In the 1950s, the Agents and the Avengers skirmish briefly. Mercifully, the clichéd 'hero fight' lasts only for a page before Venus uses her superpowers to calm everyone down. After a brief talk, the Agents decide to test the Avengers' claim that Kang is a bad dude by staging a fight between the two teams for Kang's benefit, one that the Agents appear to lose. (All of this happens off-panel, by the way.) Kang, discovering the Avengers have vanquished the Agents, warns them that he'll still be able to carry out his plans for conquest. Satisfied that Kang is a villain, the Agents and the Avengers unite and very quickly subdue Kang, his future weaponry notwithstanding. Then Storm (!) opens a time portal even farther into the past, to the moment when the Agents were about to revive Captain America, and the future-Agents warn the past-Agents not to do it. The past-Agents comply and abra cadabra, all is right with the timeline again! We even get a joke to go out on, as the giant ape smacks Wolverine upside the head as the time portals close.

Good times... good times.

General Comments

Giant-Size Avengers #1, how do I loathe thee? Let me count the ways:

  1. The plot is nonsensical. Most time travel stories fall apart on casual inspection, and this one is no different. Anyone who really needs a list of the plot holes in this one can write me and I'll bore you with them in private.
  2. The 22-page story is dominated by Kang's confusing and dull expository monologuing.
  3. This story's raison d'etre is to show off the Agents of Atlas, but the Agents are barely present in it, as Kang takes up all the space.
  4. What's worse, the Agents are bland, uninteresting, and indistinguishable from each other, at least as this story paints them, so we don't care about them or what happens to them. What happens to them, by the way, is that Kang drops them into a black hole. (They get better.)
  5. Oh, and the art is terrible: sketchy and ugly.
  6. The page count is rounded out with two Golden Age stories, one of Namora and one of Venus, that were so badly drawn, plotted, and written that I couldn't finish reading either one.
  7. And for this you pay $4.00 US, $4.75 CAN!
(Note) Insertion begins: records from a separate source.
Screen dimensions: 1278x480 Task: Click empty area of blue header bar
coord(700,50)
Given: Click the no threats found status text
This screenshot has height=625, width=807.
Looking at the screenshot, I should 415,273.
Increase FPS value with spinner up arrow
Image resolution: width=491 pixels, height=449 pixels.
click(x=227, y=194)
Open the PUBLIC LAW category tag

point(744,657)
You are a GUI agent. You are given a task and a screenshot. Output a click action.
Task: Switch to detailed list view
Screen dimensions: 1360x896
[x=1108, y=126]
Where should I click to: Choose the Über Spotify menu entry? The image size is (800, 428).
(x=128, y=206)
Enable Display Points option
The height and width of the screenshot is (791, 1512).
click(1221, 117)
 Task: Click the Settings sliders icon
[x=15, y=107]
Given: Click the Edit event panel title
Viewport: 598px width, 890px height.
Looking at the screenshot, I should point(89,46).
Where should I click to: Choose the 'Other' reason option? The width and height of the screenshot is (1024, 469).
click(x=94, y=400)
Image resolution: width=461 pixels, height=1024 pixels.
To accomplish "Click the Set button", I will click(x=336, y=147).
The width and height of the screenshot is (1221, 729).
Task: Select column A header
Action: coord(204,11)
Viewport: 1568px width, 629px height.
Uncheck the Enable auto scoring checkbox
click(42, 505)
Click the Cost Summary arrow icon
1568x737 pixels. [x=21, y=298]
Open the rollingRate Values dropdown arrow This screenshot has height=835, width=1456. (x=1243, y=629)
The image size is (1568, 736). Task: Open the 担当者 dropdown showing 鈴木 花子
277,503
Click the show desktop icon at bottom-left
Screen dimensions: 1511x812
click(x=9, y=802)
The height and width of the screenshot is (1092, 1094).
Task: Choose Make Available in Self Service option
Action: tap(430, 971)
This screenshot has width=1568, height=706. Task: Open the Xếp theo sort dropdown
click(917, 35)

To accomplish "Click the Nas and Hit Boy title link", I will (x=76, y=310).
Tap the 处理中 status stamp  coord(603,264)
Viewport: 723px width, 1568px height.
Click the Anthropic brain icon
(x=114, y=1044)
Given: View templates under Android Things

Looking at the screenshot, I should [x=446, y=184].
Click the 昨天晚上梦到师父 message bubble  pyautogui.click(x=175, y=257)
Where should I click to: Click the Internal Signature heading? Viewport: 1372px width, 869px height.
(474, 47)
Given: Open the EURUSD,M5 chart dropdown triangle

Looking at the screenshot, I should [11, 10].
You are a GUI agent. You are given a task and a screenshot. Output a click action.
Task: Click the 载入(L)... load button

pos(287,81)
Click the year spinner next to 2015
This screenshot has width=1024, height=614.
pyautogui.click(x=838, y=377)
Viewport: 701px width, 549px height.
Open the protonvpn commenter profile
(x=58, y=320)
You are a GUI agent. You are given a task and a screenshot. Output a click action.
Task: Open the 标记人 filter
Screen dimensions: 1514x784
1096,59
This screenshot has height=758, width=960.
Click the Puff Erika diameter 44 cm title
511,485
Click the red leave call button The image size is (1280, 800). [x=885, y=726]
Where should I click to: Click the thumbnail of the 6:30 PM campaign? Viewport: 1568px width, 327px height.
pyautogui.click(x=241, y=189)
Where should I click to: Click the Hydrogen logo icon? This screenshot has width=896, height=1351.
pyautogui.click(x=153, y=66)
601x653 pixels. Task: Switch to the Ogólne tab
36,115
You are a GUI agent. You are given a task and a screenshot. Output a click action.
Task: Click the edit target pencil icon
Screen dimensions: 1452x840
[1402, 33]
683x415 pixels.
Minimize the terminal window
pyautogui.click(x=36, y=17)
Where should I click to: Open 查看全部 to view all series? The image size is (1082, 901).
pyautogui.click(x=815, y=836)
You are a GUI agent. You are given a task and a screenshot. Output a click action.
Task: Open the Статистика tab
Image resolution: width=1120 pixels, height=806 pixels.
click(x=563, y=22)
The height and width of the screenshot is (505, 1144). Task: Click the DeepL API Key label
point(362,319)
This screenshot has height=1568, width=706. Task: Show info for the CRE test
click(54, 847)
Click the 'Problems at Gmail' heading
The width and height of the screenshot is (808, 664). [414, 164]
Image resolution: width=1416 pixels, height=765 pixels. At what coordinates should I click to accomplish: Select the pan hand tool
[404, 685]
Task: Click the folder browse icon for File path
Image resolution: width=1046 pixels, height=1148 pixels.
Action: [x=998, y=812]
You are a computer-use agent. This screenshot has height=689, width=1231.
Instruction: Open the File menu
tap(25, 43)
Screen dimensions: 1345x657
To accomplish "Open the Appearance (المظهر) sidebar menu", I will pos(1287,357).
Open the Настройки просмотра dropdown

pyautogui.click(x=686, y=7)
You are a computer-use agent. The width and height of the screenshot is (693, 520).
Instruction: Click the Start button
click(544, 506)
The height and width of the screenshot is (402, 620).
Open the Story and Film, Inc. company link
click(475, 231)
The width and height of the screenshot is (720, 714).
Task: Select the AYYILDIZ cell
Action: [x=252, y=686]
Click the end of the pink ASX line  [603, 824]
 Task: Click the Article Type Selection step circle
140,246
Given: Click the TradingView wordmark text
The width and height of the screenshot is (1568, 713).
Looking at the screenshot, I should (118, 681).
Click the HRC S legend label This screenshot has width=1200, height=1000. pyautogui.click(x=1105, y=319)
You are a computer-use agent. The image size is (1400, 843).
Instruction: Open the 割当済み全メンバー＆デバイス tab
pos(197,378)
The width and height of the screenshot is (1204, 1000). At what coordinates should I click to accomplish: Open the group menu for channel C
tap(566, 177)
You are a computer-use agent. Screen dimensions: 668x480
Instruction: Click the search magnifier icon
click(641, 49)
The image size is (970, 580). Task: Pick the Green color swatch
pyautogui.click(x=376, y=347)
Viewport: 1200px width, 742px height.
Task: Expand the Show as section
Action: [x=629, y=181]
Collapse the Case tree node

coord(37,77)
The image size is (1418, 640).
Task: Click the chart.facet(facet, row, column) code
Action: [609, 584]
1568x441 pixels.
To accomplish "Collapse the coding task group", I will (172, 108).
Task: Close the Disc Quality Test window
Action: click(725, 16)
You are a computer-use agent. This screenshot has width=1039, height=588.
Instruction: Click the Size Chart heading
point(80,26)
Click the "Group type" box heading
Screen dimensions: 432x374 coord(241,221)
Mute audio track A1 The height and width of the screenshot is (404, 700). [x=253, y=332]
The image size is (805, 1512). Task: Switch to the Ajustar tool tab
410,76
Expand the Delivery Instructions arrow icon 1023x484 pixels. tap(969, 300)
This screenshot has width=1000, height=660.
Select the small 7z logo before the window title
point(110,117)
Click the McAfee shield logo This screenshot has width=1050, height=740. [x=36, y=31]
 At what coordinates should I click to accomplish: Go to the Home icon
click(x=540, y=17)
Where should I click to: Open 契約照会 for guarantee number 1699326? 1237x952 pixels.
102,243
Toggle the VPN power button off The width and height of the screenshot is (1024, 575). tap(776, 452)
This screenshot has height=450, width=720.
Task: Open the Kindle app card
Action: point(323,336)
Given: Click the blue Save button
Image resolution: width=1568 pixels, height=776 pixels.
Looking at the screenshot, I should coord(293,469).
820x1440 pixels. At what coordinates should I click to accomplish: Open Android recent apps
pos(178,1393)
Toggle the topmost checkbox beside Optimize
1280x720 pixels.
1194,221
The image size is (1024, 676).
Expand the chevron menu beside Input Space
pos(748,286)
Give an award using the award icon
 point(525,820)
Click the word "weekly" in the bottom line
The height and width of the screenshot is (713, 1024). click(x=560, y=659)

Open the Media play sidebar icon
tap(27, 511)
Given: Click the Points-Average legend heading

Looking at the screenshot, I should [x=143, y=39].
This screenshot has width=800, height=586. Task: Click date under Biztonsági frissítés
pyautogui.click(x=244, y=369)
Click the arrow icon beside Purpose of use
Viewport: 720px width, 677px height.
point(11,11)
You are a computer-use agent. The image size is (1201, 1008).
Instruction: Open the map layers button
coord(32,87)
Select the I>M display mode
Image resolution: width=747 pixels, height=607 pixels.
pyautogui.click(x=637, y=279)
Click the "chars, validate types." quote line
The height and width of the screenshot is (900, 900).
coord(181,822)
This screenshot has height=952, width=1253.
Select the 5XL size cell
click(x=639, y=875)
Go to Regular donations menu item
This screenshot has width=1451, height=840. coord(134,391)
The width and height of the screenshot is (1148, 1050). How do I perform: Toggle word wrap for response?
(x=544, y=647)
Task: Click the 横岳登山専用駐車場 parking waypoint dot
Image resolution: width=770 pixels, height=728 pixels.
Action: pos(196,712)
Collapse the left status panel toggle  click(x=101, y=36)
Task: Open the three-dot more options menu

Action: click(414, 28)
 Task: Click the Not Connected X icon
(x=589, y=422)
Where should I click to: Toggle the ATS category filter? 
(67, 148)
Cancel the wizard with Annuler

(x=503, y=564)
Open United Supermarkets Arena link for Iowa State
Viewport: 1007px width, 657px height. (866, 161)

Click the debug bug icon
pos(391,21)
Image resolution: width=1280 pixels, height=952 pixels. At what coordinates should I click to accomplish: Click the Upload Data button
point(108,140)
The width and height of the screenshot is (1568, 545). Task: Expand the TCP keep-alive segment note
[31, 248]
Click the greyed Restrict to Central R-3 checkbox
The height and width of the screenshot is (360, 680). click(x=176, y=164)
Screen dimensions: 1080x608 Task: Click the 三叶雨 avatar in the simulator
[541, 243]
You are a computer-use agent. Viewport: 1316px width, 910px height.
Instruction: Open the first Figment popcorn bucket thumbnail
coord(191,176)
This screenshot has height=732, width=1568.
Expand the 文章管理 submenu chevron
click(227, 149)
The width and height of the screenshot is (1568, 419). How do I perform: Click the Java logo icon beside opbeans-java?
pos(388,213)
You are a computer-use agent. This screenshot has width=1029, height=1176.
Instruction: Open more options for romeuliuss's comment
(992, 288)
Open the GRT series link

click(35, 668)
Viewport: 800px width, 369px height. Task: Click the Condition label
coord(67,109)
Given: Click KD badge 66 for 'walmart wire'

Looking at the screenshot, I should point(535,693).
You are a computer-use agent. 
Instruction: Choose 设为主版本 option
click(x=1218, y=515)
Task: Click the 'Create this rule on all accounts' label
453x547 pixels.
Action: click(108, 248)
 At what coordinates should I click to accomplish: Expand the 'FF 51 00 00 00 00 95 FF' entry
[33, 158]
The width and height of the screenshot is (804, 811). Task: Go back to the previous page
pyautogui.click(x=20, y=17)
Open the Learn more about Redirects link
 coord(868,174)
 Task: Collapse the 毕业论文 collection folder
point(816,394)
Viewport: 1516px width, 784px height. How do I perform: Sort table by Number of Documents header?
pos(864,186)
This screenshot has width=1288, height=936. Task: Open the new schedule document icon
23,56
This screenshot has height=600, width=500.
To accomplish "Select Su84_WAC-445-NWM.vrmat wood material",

The whole thing appears to have been a hastily-executed project aimed at exploiting Jeff Parker's familiarity with the Agents of Atlas (he just wrote a miniseries about them) and the good name of Marvel Adventures: Avengers to make a quick buck.

Overall Rating

This book sucks. The art is bad, the writing is bad, and the cost is outrageous. Jeff Parker, Leonard Kirk, and Marvel Editorial, hang your heads in shame.